Cook was attracted to abolitionism and to John Brown’s charisma, but he was a swashbuckler (and a womanizer) more than an ideologue and might have been drawn to some other cause under different circumstances, Lubet said.

“It is not difficult to imagine Cook as an anti-war protester in the 1960s or in the more extreme wing of today’s Tea Partiers,” he said. “Cook was looking for adventure and romance, although ended up playing a major role in the greatest moral crusade in all of American history.”

To Brown, slavery was a state of war, and the raid was intended to start a liberation movement among enslaved African Americans. The raid was carried out by only 22 men, including Brown’s sons. Ultimately Brown was found guilty of treason and hanged.

The book uncovers significant new information about Cook’s role in the planning of the raid and sheds light on many other lives involved in this important incident in American history.

In the weeks leading up to the raid, Cook helped quell a near mutiny among Brown’s men. The big question is why Brown, a “straight-laced moralist” put so much faith in Cook, “an utter libertine” for his most sensitive mission, Lubet said.
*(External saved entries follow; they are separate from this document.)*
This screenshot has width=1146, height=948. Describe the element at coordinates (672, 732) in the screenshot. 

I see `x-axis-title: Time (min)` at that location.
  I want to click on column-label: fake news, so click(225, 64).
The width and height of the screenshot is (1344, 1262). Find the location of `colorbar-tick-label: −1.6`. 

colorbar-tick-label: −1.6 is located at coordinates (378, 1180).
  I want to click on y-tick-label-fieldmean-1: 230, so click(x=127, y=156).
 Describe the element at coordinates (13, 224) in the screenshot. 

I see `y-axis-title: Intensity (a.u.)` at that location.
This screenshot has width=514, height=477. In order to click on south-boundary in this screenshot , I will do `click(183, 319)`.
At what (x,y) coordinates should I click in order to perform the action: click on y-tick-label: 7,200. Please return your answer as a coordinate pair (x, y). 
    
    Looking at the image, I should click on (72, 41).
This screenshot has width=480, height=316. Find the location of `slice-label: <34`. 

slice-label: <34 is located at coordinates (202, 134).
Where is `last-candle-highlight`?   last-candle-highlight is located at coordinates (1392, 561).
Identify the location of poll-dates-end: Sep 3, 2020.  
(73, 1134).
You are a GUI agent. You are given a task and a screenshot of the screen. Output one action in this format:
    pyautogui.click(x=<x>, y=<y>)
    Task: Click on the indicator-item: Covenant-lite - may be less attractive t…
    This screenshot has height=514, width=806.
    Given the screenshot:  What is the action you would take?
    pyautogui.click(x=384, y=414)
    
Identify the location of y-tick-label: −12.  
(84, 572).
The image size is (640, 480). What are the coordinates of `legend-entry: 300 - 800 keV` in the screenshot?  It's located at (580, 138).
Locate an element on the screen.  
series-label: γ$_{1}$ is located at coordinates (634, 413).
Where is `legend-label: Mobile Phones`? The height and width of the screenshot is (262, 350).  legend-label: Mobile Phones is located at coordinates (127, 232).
“The short answer is that Brown was desperate for men -- he never attracted more than a couple of dozen followers -- so he had to accept everyone who signed up,” he said. “But I think there is also something more in the character of self-styled prophets that can lead them to ignore even their own better judgment.”

Cook lived for a year as a spy among unsuspecting Virginians, gathering intelligence in preparation for the raid that would alter American history. As a spy, he was essential to the execution of Brown’s plans. He provided maps of the area, plans for the buildings that Brown captured and a census of the local slaves whom Brown mistakenly believed were ready for rebellion. Cook also impregnated and then married a local woman, which earned him the hatred of Virginians once he was exposed as a spy.

 “Although John Brown is a well-known figure in American history, we know almost nothing about the men who comprised the small army that followed him,” said Lubet, a leading expert in the fields of trial advocacy and legal and judicial ethics “Cook’s life seemed like a perfect way to explore that story -- it has intrigue, eroticism, betrayal and redemption.”